| Exercise goal |
Leave the pictures aside. Retype exactly the lines from the top of the data below through the one holding "The width and".

| The data |
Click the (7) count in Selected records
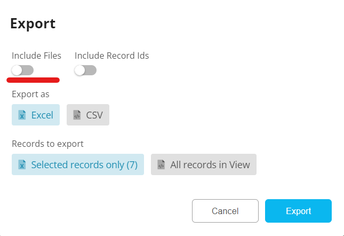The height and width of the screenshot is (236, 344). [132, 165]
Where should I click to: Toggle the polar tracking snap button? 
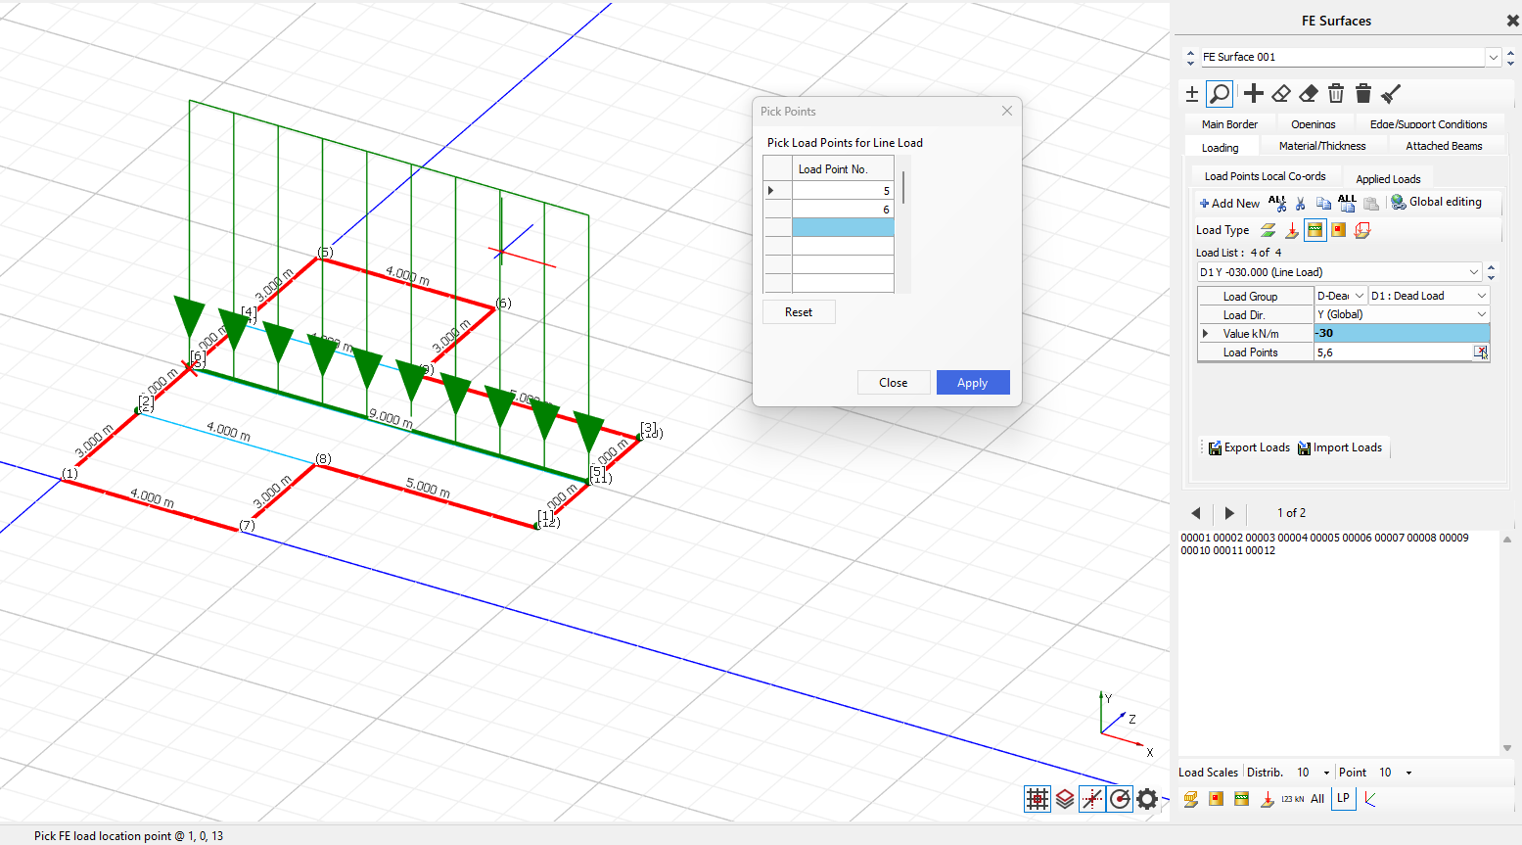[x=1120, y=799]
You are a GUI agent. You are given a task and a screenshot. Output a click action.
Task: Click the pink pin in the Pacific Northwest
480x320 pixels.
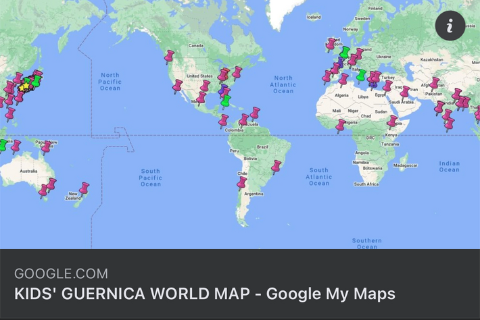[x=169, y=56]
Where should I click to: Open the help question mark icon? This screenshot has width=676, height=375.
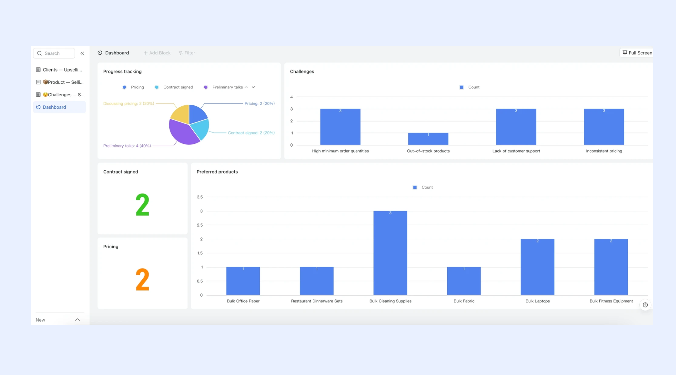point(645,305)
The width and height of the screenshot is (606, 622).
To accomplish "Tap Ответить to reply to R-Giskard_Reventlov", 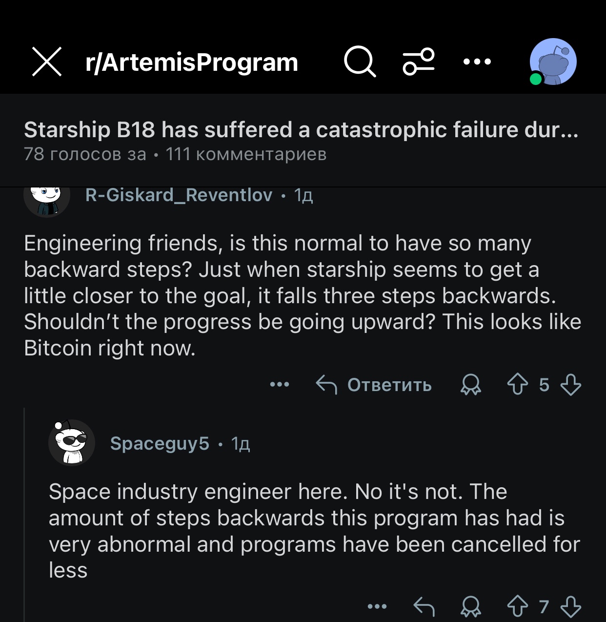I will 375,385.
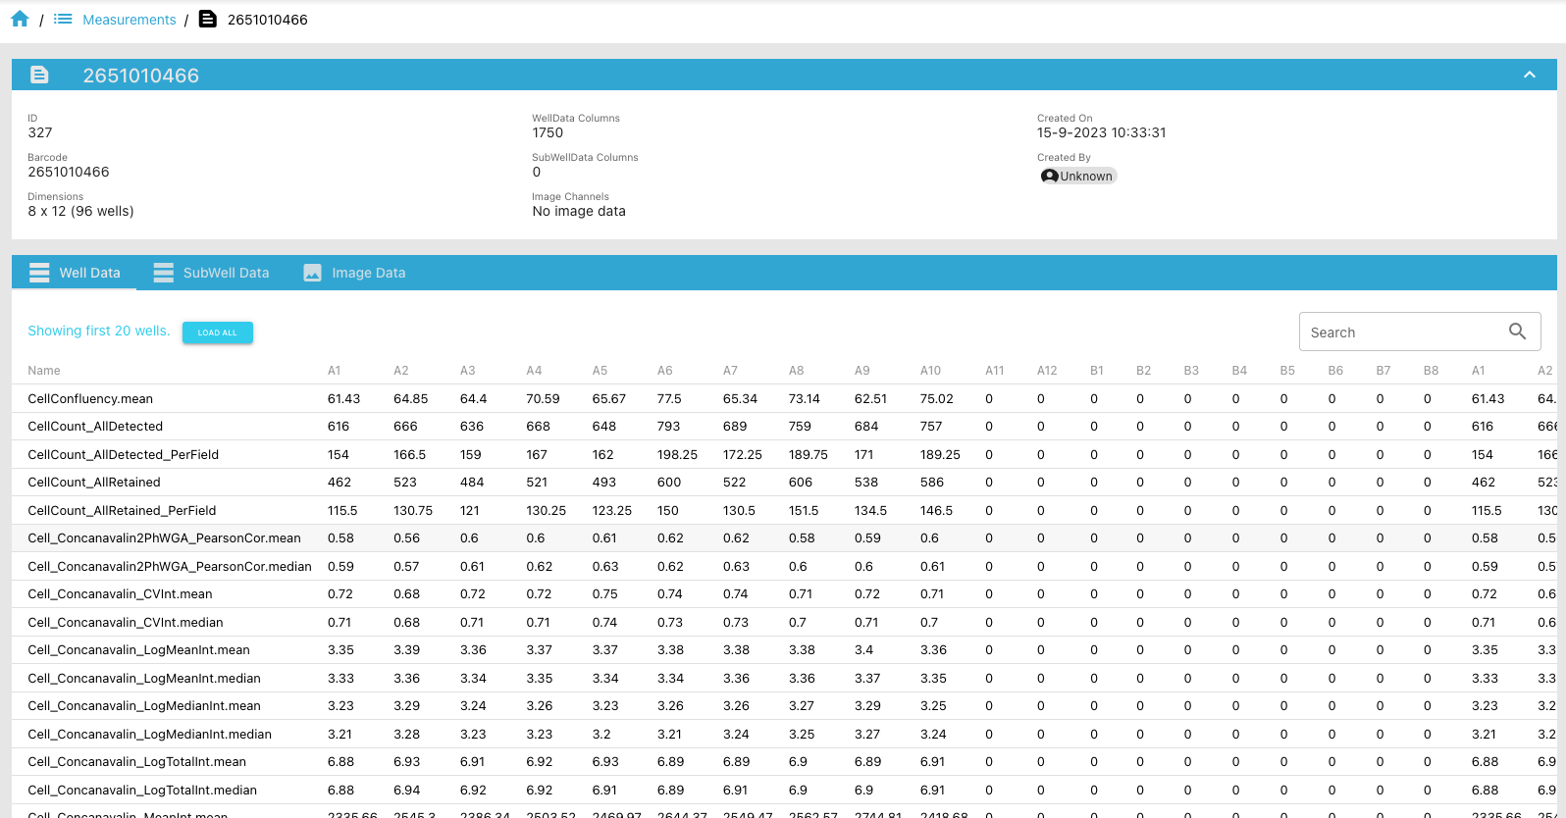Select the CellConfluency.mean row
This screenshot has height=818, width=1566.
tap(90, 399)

| Written response |
Click the (7) count in Selected records
The height and width of the screenshot is (236, 344). [132, 165]
Where should I click to: Toggle the polar tracking snap button? 
[x=1120, y=799]
You are a GUI agent. You are given a task and a screenshot. Output a click action.
Task: Click the pink pin in the Pacific Northwest
480x320 pixels.
[x=169, y=56]
Where should I click to: Open the help question mark icon? This screenshot has width=676, height=375.
point(645,305)
The width and height of the screenshot is (606, 622).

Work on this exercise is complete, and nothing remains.